For instance, of the campaigns the researchers analyzed, all three activist hedge funds that asked to change the chief executive officer were successful. (The study didn’t inquire into the fate of the CFOs involved). What’s more, all four activist funds that urged companies to engage in stock buybacks were successful.

Klein says the chances that a company will acquiesce to a hedge fund’s demands are linked to whether the fund garners a seat on the board. But besides changing the direction of a company, the firebrand funds can affect the CFO personally—in fact, the owners of such funds often become finance chiefs’ bosses. “In over 40 percent of the time, the hedge fund gets a place on the board,” notes Klein. “Many times, they have the majority of the board.”

Other hedge fund-initiated changes involve the firm’s financial condition. According to Klein, hedge funds pursue cash-rich companies that tend to pay low dividends and have a small amount of debt. On average, the firm’s dividend doubles within one year of an activist hedge fund acquiring at least a 5 percent stake. “When a hedge fund comes in,” explains Klein, “they reduce cash, increase debt, and pay out the dividend.”

Given the ruckus activist hedge funds can stir up, finance chiefs should be well aware of any activist hedge funds that are substantial shareholders in their companies, the extent of their holdings, and what their intentions are, experts say. One way to ascertain fund motives is to pore over the 13D filings that activist funds file with the SEC. Funds that hold over 5 percent of voting equity and intend to acquire control over a company or at least influence how it’s controlled must file the form with the commission on EDGAR and mail it to the company within 10 days. At the same time, if a fund owns over 5 percent and less than 20 percent, but is a passive investor, it must file a 13G form with the SEC and mail it to the company within 10 days.

Still, the long deadlines for filing after-the-fact notices of share ownership with the SEC can stymie companies’ quest for information, especially since a hedge fund could have sold its position before the forms are filed and made public. Also, a hedge fund can hide its identity by requesting confidential treatment from the SEC to protect its investment strategy, says Adam Gale, an attorney at Orrick, Herrington & Sutcliffe.

To help grease the wheels, stock-watch firms can help companies figure out whether an investor is a hedge fund and narrow down a list of which ones they may be.

How can senior managers and boards anticipate where the most formidable assaults will come from? Some observers feel that hedge funds that own options on the stock don’t have nearly as much clout as those that bought shares outright.
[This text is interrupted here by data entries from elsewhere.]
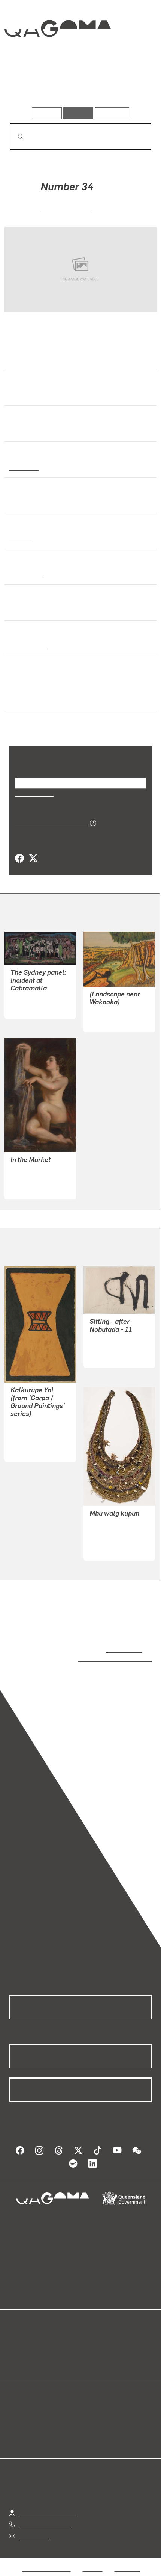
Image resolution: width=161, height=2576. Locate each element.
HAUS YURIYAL (30, 1424)
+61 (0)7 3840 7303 (45, 2517)
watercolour (26, 574)
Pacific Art (23, 467)
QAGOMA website (32, 2345)
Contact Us (33, 2528)
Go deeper (128, 85)
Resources (112, 113)
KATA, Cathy (105, 1531)
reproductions (122, 1649)
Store (16, 2354)
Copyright (127, 2561)
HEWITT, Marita (65, 208)
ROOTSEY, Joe (108, 1012)
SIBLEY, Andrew (31, 999)
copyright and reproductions (104, 1658)
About (91, 2345)
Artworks (30, 85)
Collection (57, 55)
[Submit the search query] (14, 136)
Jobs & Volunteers (46, 2561)
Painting (20, 539)
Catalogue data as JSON (49, 822)
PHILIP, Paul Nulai (35, 1442)
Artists (78, 85)
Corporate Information (86, 2570)
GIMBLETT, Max (110, 1348)
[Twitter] (32, 858)
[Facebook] (19, 858)
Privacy (92, 2561)
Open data (22, 2336)
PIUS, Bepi (103, 1549)
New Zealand (27, 646)
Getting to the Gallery (47, 2505)
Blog (89, 2336)
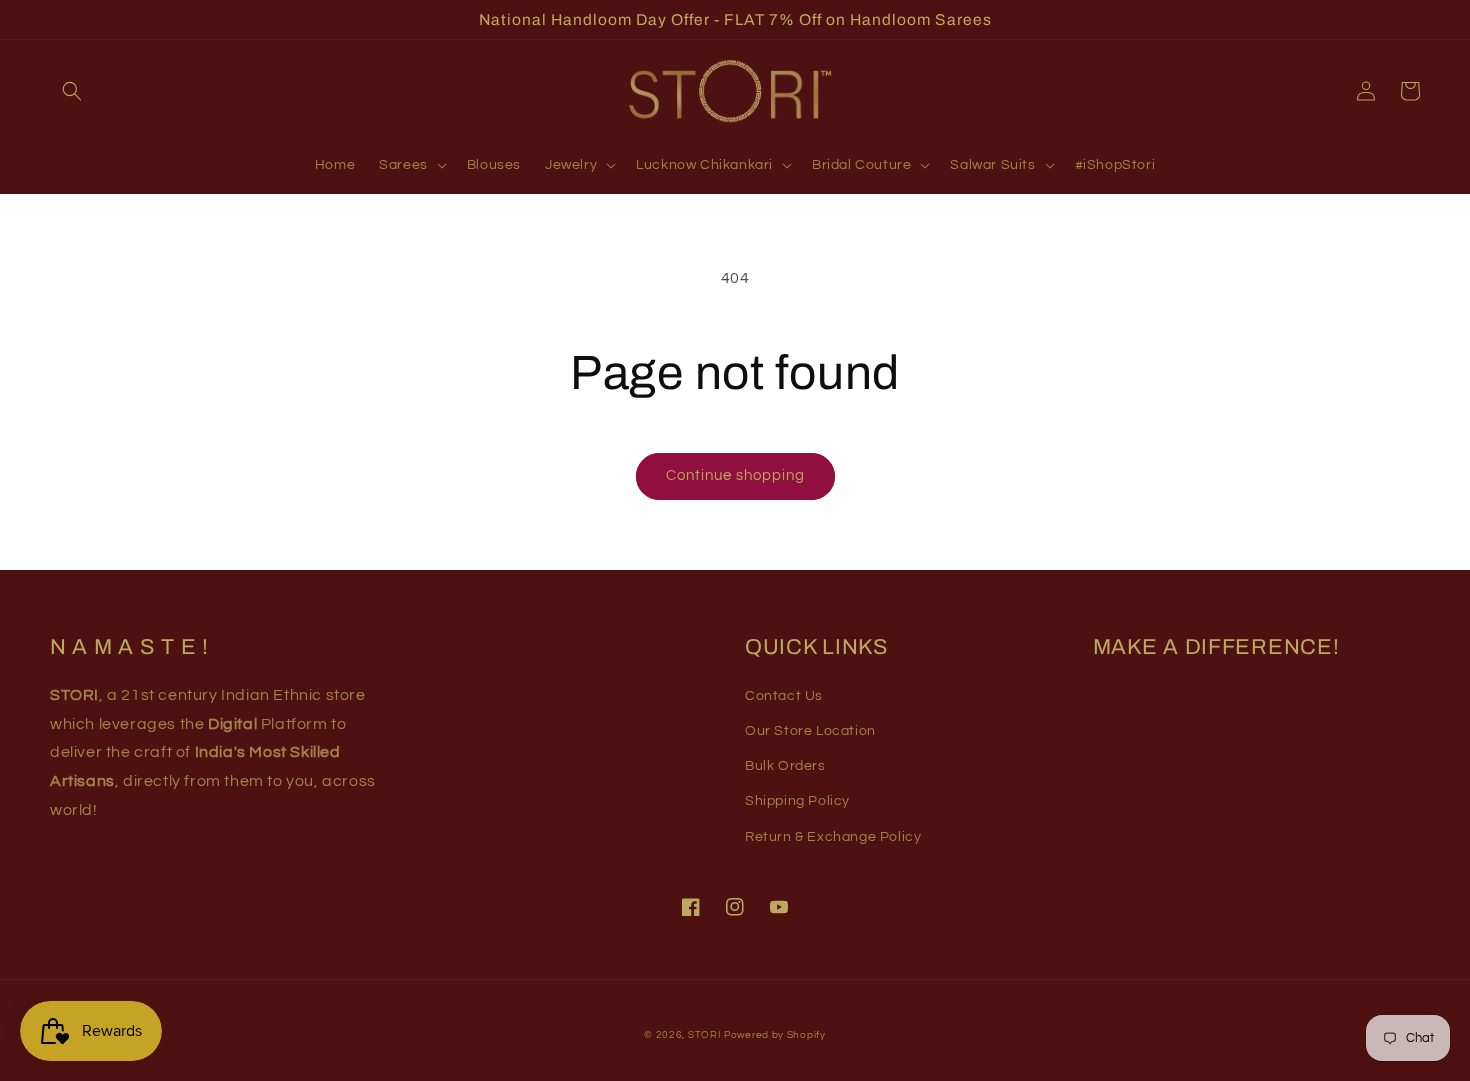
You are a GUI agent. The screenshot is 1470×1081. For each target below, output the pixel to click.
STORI (704, 1035)
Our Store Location (810, 731)
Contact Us (784, 696)
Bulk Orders (785, 766)
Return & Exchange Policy (833, 837)
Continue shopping (735, 475)
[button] (72, 91)
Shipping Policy (797, 801)
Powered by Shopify (775, 1035)
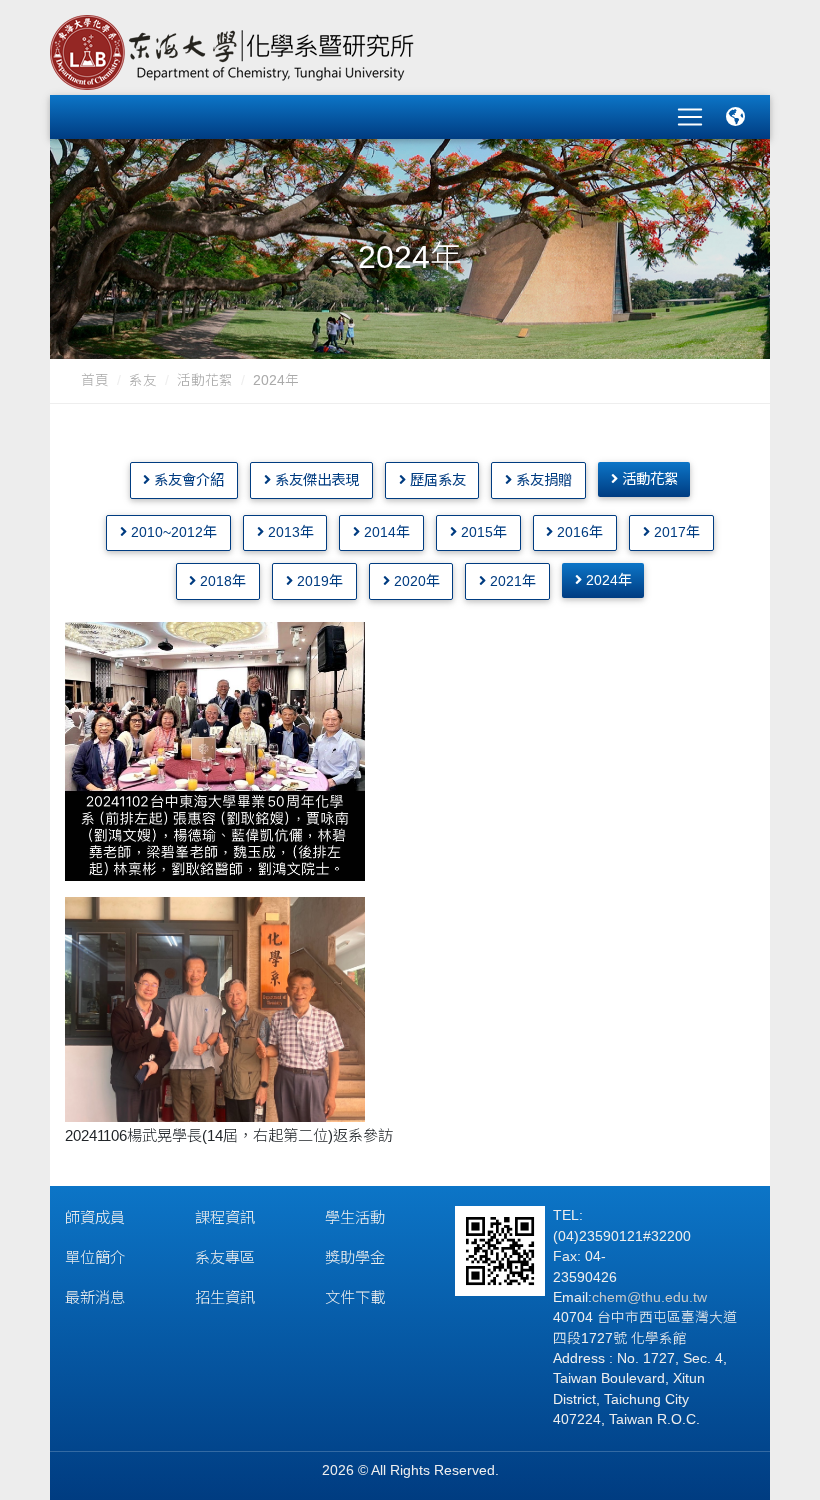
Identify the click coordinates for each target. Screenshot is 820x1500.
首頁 (95, 380)
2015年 (482, 532)
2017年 (675, 532)
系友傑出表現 (315, 480)
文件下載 (355, 1297)
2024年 (607, 580)
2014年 (385, 532)
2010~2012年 (172, 532)
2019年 (318, 581)
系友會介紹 (187, 480)
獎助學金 (355, 1257)
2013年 (289, 532)
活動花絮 (205, 380)
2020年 (415, 581)
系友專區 (225, 1257)
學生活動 (355, 1217)
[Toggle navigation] (690, 117)
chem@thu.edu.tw (649, 1297)
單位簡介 (95, 1257)
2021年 (511, 581)
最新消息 (95, 1297)
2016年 (578, 532)
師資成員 (95, 1217)
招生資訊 (225, 1297)
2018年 (221, 581)
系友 (143, 380)
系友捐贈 (542, 480)
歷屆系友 (436, 480)
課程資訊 (225, 1217)
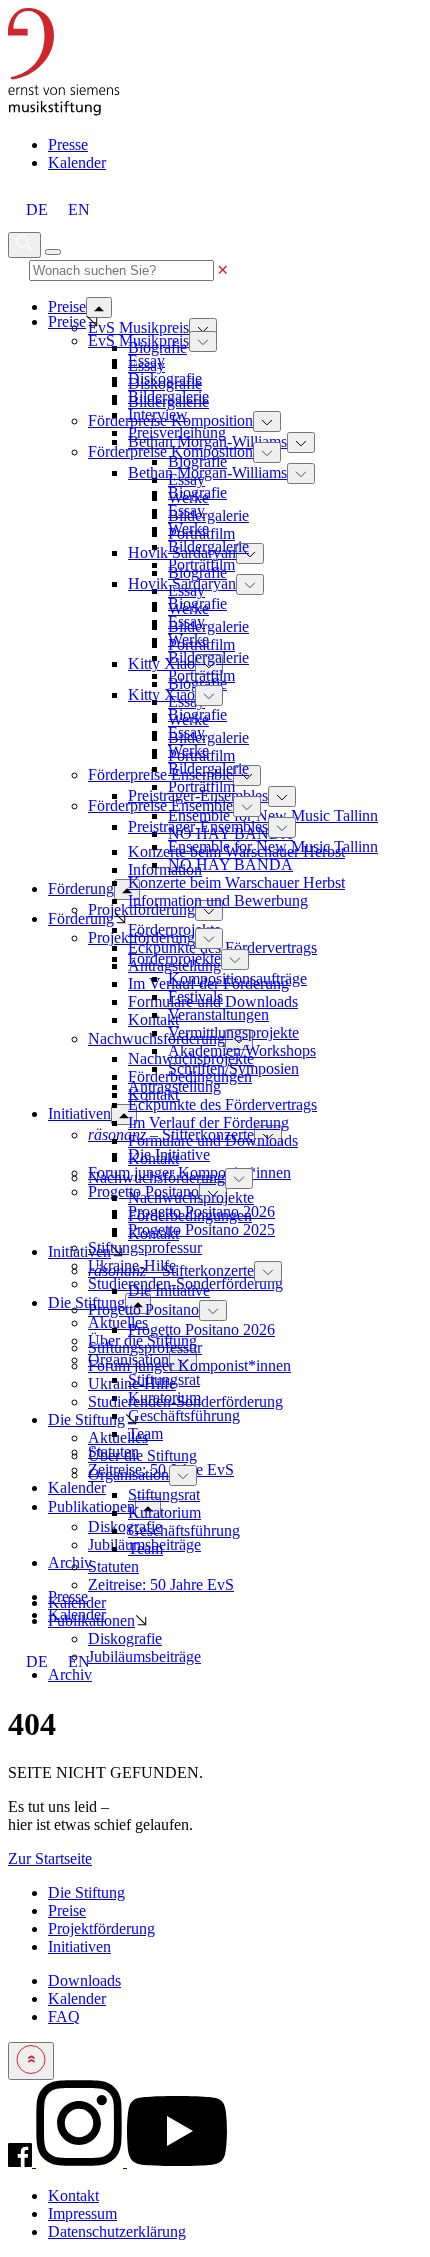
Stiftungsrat (164, 1494)
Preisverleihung (177, 432)
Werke (188, 528)
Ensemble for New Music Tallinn (273, 815)
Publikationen (91, 1620)
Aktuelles (118, 1322)
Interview (158, 414)
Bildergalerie (208, 515)
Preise (67, 321)
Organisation (128, 1474)
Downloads (84, 1980)
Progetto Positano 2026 (201, 1329)
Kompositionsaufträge (237, 978)
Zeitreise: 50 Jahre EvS (161, 1584)
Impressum (82, 2213)
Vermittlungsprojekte (233, 1032)
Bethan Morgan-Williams (207, 472)
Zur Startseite (50, 1858)
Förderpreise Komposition (170, 451)
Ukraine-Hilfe (132, 1383)
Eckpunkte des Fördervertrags (222, 1104)
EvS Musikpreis (138, 327)
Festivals (195, 996)
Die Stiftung (86, 1419)
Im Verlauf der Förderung (208, 1122)
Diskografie (125, 1526)
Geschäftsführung (184, 1415)
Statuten (113, 1566)
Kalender (77, 162)
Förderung (81, 918)
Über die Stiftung (142, 1455)
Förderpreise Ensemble (160, 774)
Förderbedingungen (190, 1215)
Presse (68, 144)
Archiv (70, 1674)
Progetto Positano (143, 1309)
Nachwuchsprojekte (191, 1197)
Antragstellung (174, 1086)
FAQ (64, 2016)
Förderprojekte (174, 958)
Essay (146, 360)
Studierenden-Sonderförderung (185, 1401)
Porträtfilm (201, 564)
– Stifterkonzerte (171, 1270)
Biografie (197, 461)
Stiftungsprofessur (145, 1247)
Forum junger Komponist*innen (189, 1365)
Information (165, 869)
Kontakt (153, 1158)
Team (145, 1548)
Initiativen (79, 1251)
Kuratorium (164, 1512)
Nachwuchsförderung (156, 1177)
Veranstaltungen (218, 1014)
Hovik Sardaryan (182, 583)
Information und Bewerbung (218, 900)
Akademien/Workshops (242, 1050)
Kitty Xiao (161, 663)
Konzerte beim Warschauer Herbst (236, 882)
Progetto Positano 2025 (201, 1229)
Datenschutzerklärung (117, 2231)
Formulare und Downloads (213, 1140)
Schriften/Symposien (233, 1068)
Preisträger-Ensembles (198, 826)
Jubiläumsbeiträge (144, 1656)
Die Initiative (169, 1290)
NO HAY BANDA (230, 864)
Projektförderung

Yet many activist hedge funds that own options claim ownership without having shelled out the cash, says David Krein, president of DTB Capital, an advisory firm. “Corporate management has the opportunity to identify which hedge funds they need to take seriously and which ones they don’t” by distinguishing between the two kinds of ownership, he adds.

Others however, agree with the regulatory perspective on corporate ownership: owning options means owning shares. The case against the power of option owners is as weak as the one that claims that stockholders must own shares for a certain period of time to demonstrate that they’re serious about stock ownership, according to Espen Eckbo, a professor at the Tuck School of Business at Dartmouth University.

If an activist hedge fund can engender corporate changes without putting down a lot of capital, says Eckbo, “the better off [investors] are for it.” Speaking from the shareholder’s point of view, he rhetorically asks: “Do you care if a hedge fund bullies the firm as long as the price goes up?”